**ACTIVITY:** The answer must restate every entry below word for word.

**EXCERPTED RECORDS:**
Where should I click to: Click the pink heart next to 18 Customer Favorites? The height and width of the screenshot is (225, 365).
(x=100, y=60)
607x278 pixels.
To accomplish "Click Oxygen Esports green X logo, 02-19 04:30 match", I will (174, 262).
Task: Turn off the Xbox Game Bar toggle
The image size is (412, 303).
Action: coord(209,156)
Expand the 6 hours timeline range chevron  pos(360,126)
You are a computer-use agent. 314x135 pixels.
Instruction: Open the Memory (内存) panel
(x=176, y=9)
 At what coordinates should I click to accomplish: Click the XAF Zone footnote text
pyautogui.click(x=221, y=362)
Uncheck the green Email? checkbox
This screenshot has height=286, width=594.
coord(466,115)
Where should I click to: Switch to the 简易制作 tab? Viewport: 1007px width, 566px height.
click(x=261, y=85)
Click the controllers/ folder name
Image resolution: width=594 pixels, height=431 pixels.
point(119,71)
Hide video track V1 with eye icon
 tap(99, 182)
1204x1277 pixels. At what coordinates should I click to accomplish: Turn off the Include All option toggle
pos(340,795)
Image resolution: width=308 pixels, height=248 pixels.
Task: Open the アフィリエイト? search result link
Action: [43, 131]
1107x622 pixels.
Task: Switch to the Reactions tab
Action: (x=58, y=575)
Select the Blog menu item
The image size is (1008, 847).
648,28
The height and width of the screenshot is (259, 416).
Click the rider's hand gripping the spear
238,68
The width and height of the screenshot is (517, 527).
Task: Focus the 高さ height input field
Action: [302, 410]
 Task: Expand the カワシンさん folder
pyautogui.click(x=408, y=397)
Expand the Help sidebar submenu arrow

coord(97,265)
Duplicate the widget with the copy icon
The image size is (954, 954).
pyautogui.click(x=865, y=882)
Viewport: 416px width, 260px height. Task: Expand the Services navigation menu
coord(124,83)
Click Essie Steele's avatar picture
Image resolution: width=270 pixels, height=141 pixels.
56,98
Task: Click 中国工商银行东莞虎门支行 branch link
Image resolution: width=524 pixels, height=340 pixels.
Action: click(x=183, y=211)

**SOLUTION TO THIS TASK:**
Where should I click to: Click the pink heart next to 18 Customer Favorites? The height and width of the screenshot is (225, 365).
(x=100, y=60)
607x278 pixels.
To accomplish "Click Oxygen Esports green X logo, 02-19 04:30 match", I will (174, 262).
Task: Turn off the Xbox Game Bar toggle
The image size is (412, 303).
Action: coord(209,156)
Expand the 6 hours timeline range chevron  pos(360,126)
You are a computer-use agent. 314x135 pixels.
Instruction: Open the Memory (内存) panel
(x=176, y=9)
 At what coordinates should I click to accomplish: Click the XAF Zone footnote text
pyautogui.click(x=221, y=362)
Uncheck the green Email? checkbox
This screenshot has height=286, width=594.
coord(466,115)
Where should I click to: Switch to the 简易制作 tab? Viewport: 1007px width, 566px height.
click(x=261, y=85)
Click the controllers/ folder name
Image resolution: width=594 pixels, height=431 pixels.
point(119,71)
Hide video track V1 with eye icon
 tap(99, 182)
1204x1277 pixels. At what coordinates should I click to accomplish: Turn off the Include All option toggle
pos(340,795)
Image resolution: width=308 pixels, height=248 pixels.
Task: Open the アフィリエイト? search result link
Action: [43, 131]
1107x622 pixels.
Task: Switch to the Reactions tab
Action: (x=58, y=575)
Select the Blog menu item
The image size is (1008, 847).
648,28
The height and width of the screenshot is (259, 416).
Click the rider's hand gripping the spear
238,68
The width and height of the screenshot is (517, 527).
Task: Focus the 高さ height input field
Action: [302, 410]
 Task: Expand the カワシンさん folder
pyautogui.click(x=408, y=397)
Expand the Help sidebar submenu arrow

coord(97,265)
Duplicate the widget with the copy icon
The image size is (954, 954).
pyautogui.click(x=865, y=882)
Viewport: 416px width, 260px height. Task: Expand the Services navigation menu
coord(124,83)
Click Essie Steele's avatar picture
Image resolution: width=270 pixels, height=141 pixels.
56,98
Task: Click 中国工商银行东莞虎门支行 branch link
Image resolution: width=524 pixels, height=340 pixels.
Action: click(x=183, y=211)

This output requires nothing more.